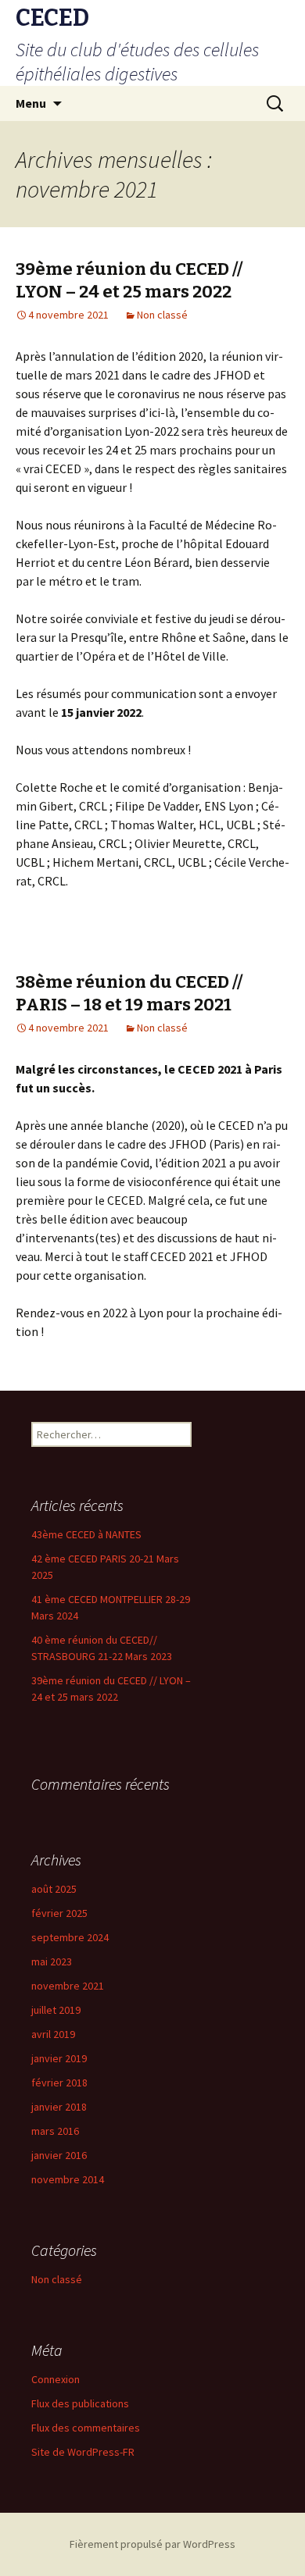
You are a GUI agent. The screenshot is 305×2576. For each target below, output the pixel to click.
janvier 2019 (59, 2058)
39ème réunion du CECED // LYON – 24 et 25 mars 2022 (129, 280)
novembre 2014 (67, 2179)
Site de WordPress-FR (83, 2452)
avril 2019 (53, 2034)
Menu (31, 103)
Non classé (162, 315)
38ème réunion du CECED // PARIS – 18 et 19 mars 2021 (129, 993)
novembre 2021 (67, 1986)
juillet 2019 (56, 2010)
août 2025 (54, 1889)
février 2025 (59, 1913)
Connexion (55, 2379)
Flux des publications (80, 2403)
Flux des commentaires (85, 2428)
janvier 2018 (59, 2107)
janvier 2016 (59, 2155)
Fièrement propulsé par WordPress (152, 2544)
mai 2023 (51, 1961)
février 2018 (59, 2082)
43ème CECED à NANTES (86, 1534)
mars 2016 (55, 2131)
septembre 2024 (70, 1937)
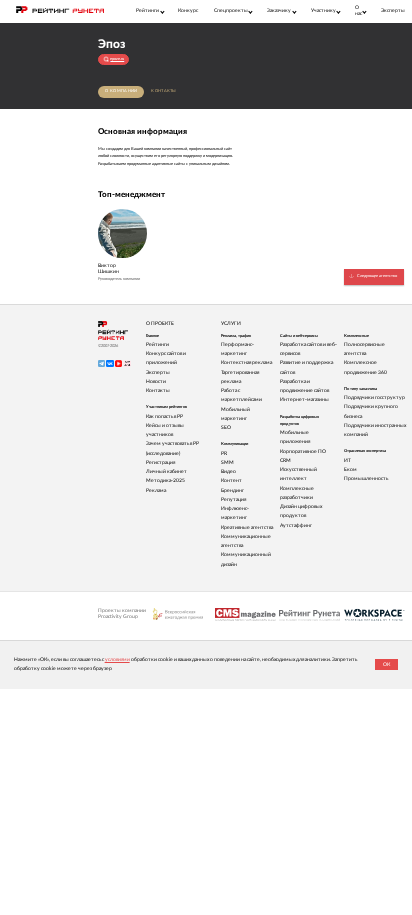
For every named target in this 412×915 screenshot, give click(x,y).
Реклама (156, 490)
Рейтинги (157, 344)
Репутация (233, 499)
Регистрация (160, 462)
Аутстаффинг (296, 525)
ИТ (347, 460)
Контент (231, 480)
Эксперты (393, 10)
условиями (117, 659)
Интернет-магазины (304, 399)
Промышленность (366, 478)
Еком (350, 469)
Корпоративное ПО (303, 451)
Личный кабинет (166, 471)
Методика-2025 (165, 480)
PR (224, 453)
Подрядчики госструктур (374, 397)
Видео (228, 471)
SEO (226, 427)
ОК (386, 664)
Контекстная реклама (246, 362)
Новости (156, 381)
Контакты (163, 91)
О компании (121, 91)
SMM (227, 462)
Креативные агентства (247, 527)
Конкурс (188, 10)
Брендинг (232, 490)
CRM (285, 460)
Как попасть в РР (164, 416)
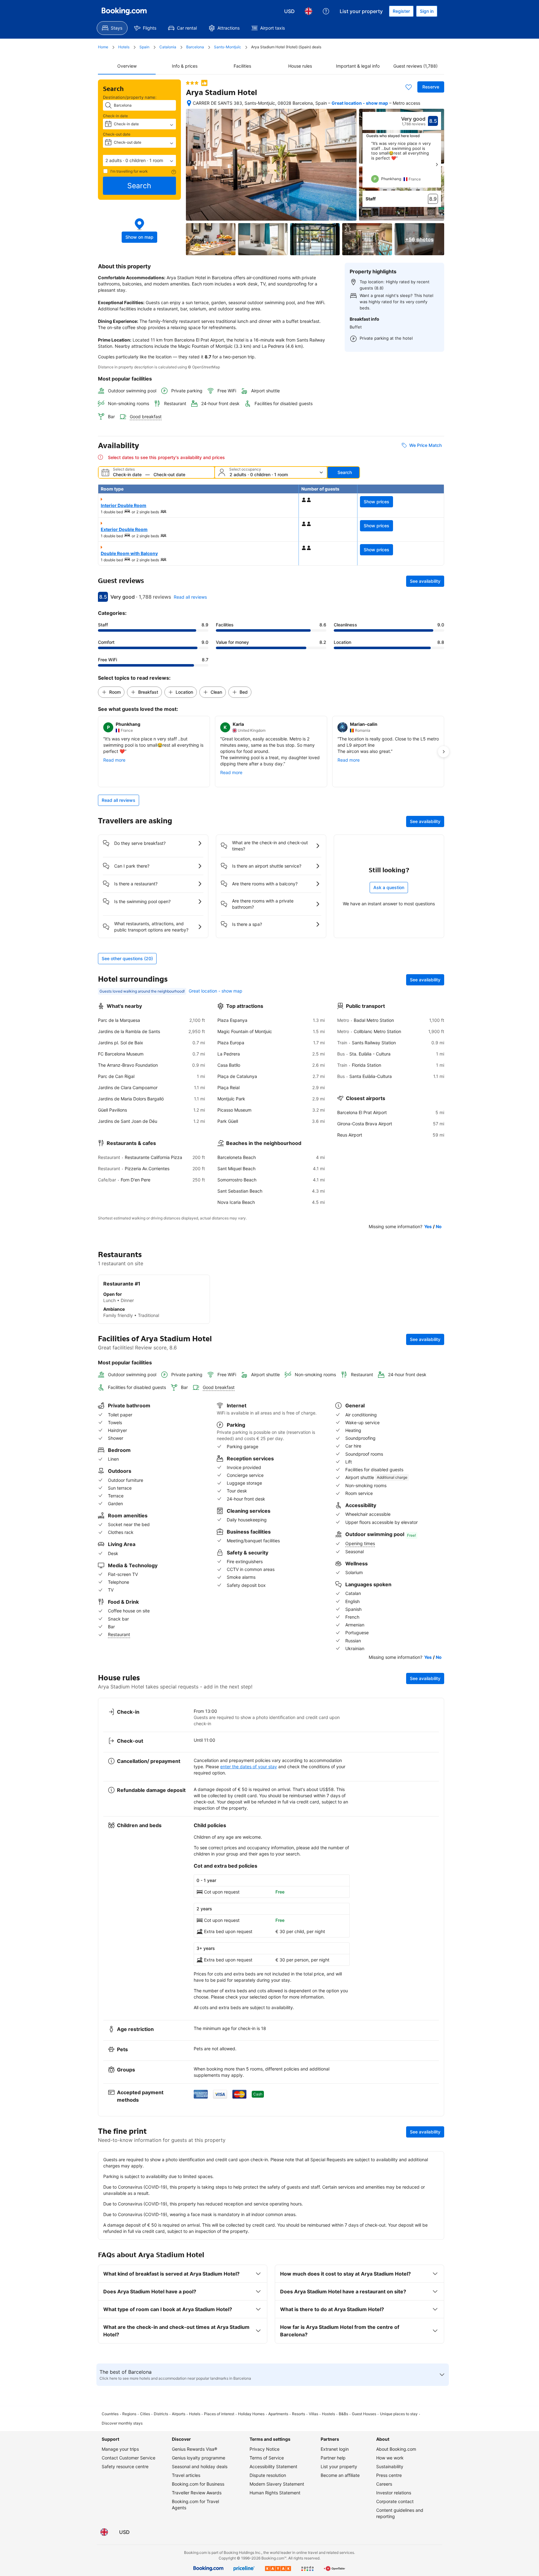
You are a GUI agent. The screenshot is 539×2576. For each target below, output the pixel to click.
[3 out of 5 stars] (192, 83)
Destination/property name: (130, 97)
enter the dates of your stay (248, 1766)
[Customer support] (325, 11)
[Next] (436, 164)
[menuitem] (112, 28)
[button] (139, 160)
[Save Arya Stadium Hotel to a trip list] (408, 86)
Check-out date (116, 134)
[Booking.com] (124, 11)
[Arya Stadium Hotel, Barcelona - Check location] (189, 103)
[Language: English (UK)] (308, 11)
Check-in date (115, 115)
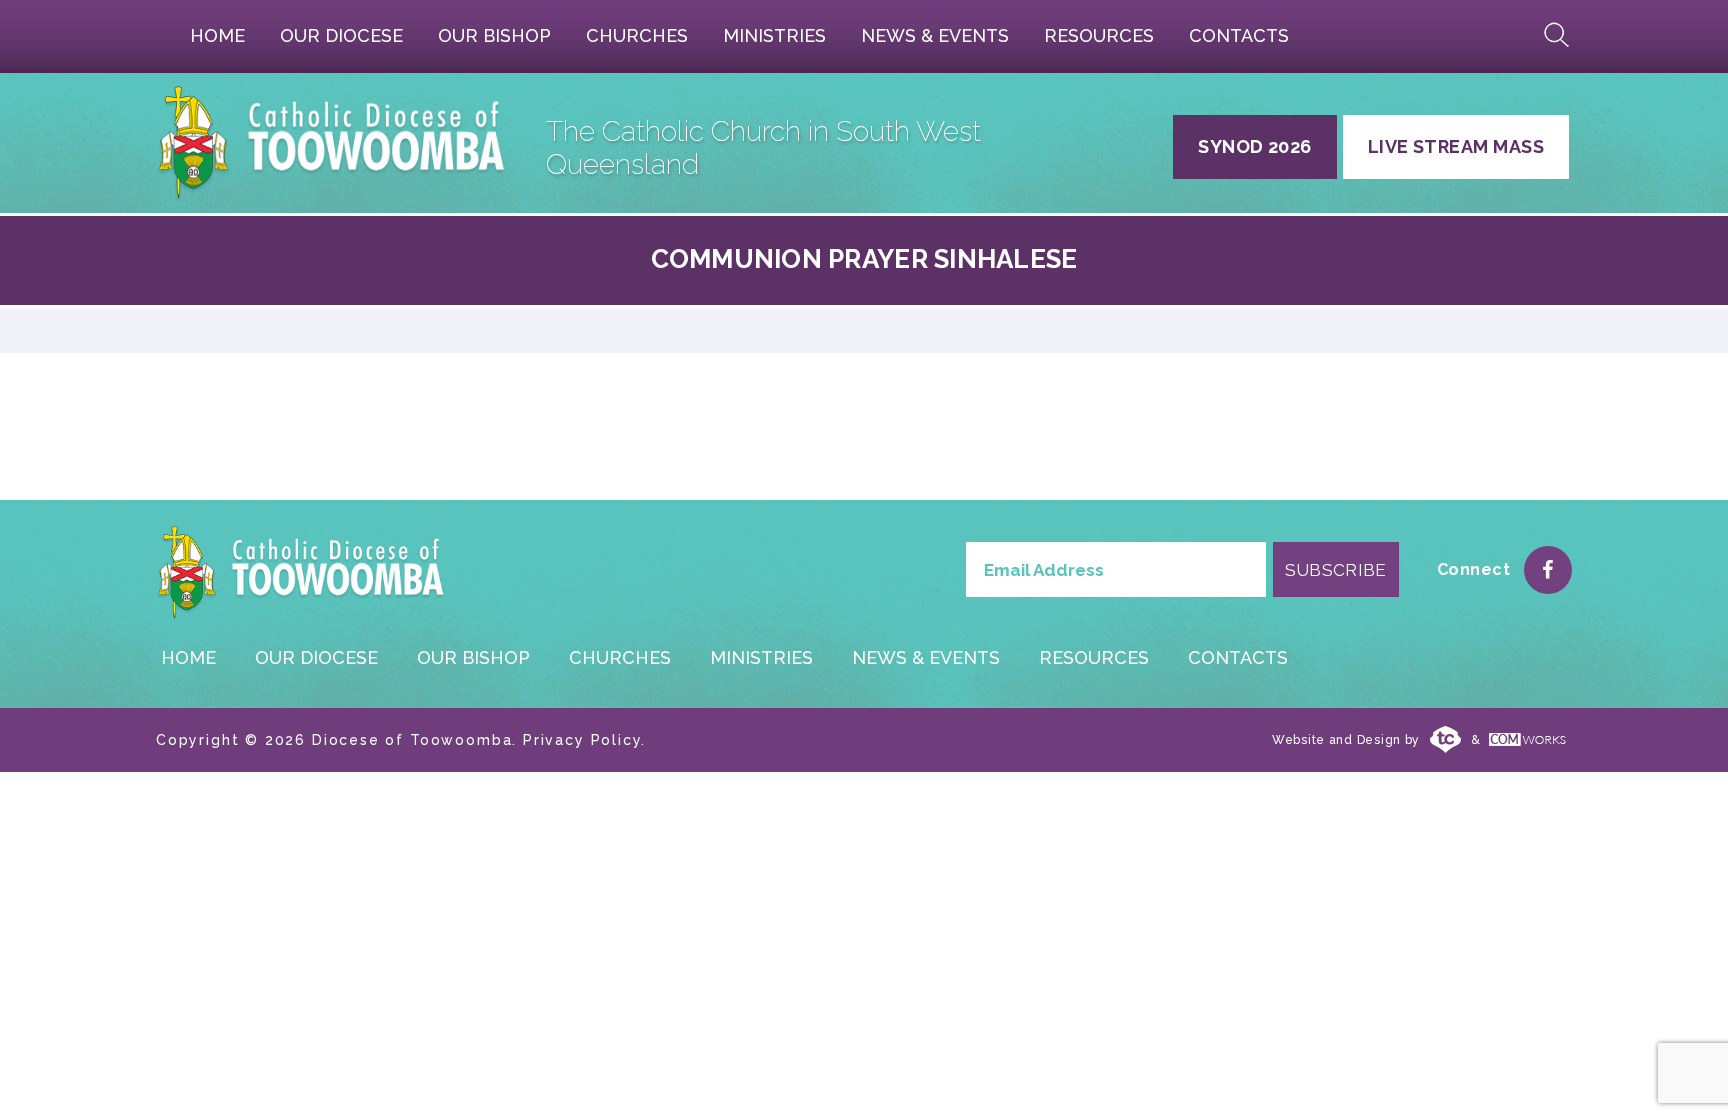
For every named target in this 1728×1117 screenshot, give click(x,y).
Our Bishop (494, 35)
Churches (637, 35)
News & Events (935, 35)
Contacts (1239, 35)
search (1557, 35)
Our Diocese (341, 35)
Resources (1099, 35)
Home (217, 35)
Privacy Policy (582, 740)
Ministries (774, 35)
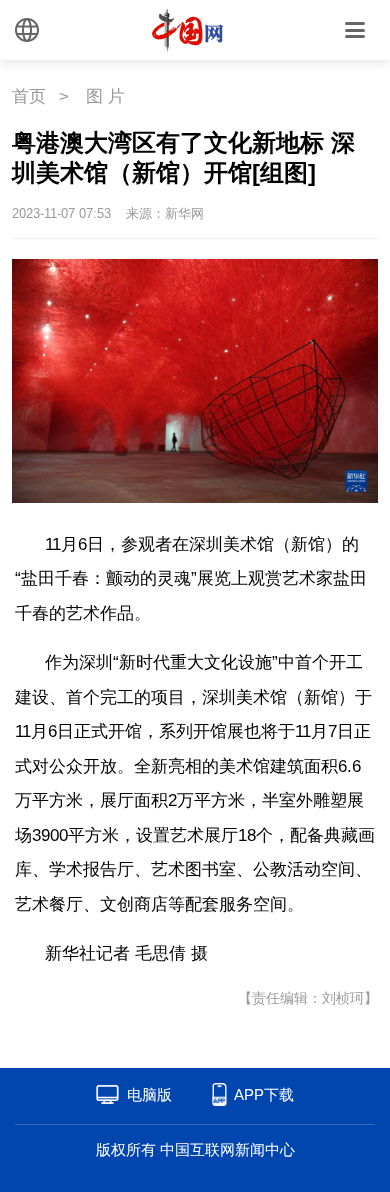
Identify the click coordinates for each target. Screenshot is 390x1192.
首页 (29, 96)
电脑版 (149, 1094)
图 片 (105, 96)
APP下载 (264, 1094)
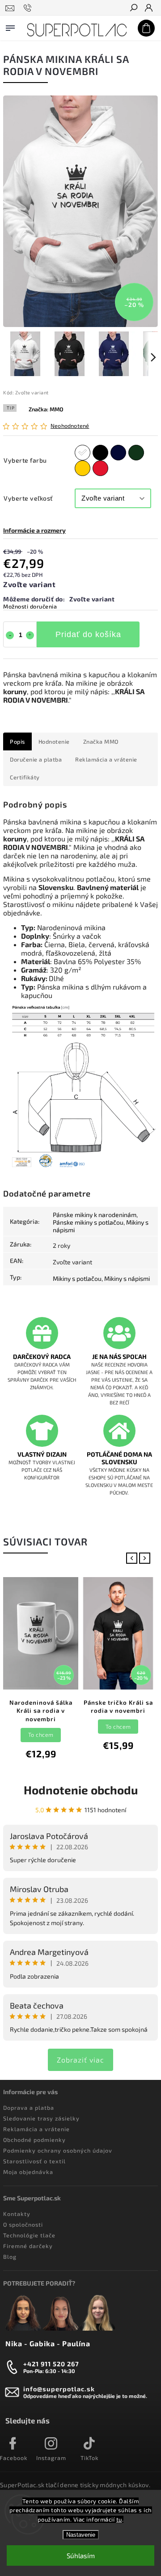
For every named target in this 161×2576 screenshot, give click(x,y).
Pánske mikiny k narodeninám (94, 1214)
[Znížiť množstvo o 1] (10, 635)
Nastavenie (80, 2534)
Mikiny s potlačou (77, 1278)
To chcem (41, 1734)
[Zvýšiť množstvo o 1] (30, 635)
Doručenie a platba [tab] (36, 759)
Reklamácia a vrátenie (36, 2129)
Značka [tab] (101, 741)
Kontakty (16, 2213)
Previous (133, 1558)
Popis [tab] (17, 741)
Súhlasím (81, 2555)
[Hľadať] (133, 8)
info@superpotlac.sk (59, 2389)
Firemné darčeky (28, 2245)
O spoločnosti (23, 2224)
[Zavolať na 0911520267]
-=-=-
Copy the listing exactly. Any image in it stays out of the copy.

**Task answer**.
You are a GUI agent. The screenshot is 305×2576. For each target below, output the pixel to click.
janvier 2019 (59, 2058)
39ème réunion du CECED // LYON – 24 et 25 mars 2022 (129, 280)
novembre 2014 (67, 2179)
Site de WordPress-FR (83, 2452)
avril 2019 (53, 2034)
Menu (31, 103)
Non classé (162, 315)
38ème réunion du CECED // PARIS – 18 et 19 mars 2021 (129, 993)
novembre 2021 (67, 1986)
juillet 2019 (56, 2010)
août 2025 (54, 1889)
février 2025 (59, 1913)
Connexion (55, 2379)
Flux des publications (80, 2403)
Flux des commentaires (85, 2428)
janvier 2018 (59, 2107)
janvier 2016 (59, 2155)
Fièrement propulsé par WordPress (152, 2544)
mai 2023 (51, 1961)
février 2018 (59, 2082)
43ème CECED à NANTES (86, 1534)
mars 2016 (55, 2131)
septembre 2024 (70, 1937)
For every named target in this 412×915 screenshot, give click(x,y).
Реклама (156, 490)
Рейтинги (157, 344)
Репутация (233, 499)
Регистрация (160, 462)
Аутстаффинг (296, 525)
ИТ (347, 460)
Контент (231, 480)
Эксперты (393, 10)
условиями (117, 659)
Интернет-магазины (304, 399)
Промышленность (366, 478)
Еком (350, 469)
Корпоративное ПО (303, 451)
Личный кабинет (166, 471)
Методика-2025 (165, 480)
PR (224, 453)
Подрядчики госструктур (374, 397)
Видео (228, 471)
SEO (226, 427)
ОК (386, 664)
Контекстная реклама (246, 362)
Новости (156, 381)
Контакты (163, 91)
О компании (121, 91)
SMM (227, 462)
Креативные агентства (247, 527)
Конкурс (188, 10)
Брендинг (232, 490)
CRM (285, 460)
Как попасть в РР (164, 416)
You are a GUI agent. The screenshot is 539×2576. For each target below, output the pixel to click.
[3 out of 5 stars] (192, 83)
Destination/property name: (130, 97)
enter the dates of your stay (248, 1766)
[Customer support] (325, 11)
[Next] (436, 164)
[menuitem] (112, 28)
[button] (139, 160)
[Save Arya Stadium Hotel to a trip list] (408, 86)
Check-out date (116, 134)
[Booking.com] (124, 11)
[Arya Stadium Hotel, Barcelona - Check location] (189, 103)
[Language: English (UK)] (308, 11)
Check-in date (115, 115)
For every named target in this 1728×1117 screenshot, give click(x,y).
Our Bishop (494, 35)
Churches (637, 35)
News & Events (935, 35)
Contacts (1239, 35)
search (1557, 35)
Our Diocese (341, 35)
Resources (1099, 35)
Home (217, 35)
Privacy Policy (582, 740)
Ministries (774, 35)
Identify the click coordinates for each target. Screenshot is 390x1192.
首页 (29, 96)
电脑版 (149, 1094)
图 片 (105, 96)
APP下载 (264, 1094)
For every named target in this 161×2576 screenshot, give click(x,y).
Pánske mikiny k narodeninám (94, 1214)
[Znížiť množstvo o 1] (10, 635)
Nastavenie (80, 2534)
Mikiny s potlačou (77, 1278)
To chcem (41, 1734)
[Zvýšiť množstvo o 1] (30, 635)
Doručenie a platba [tab] (36, 759)
Reklamácia a vrátenie (36, 2129)
Značka [tab] (101, 741)
Kontakty (16, 2213)
Previous (133, 1558)
Popis [tab] (17, 741)
Súhlasím (81, 2555)
[Hľadať] (133, 8)
info@superpotlac.sk (59, 2389)
Firemné darčeky (28, 2245)
O spoločnosti (23, 2224)
[Zavolať na 0911520267]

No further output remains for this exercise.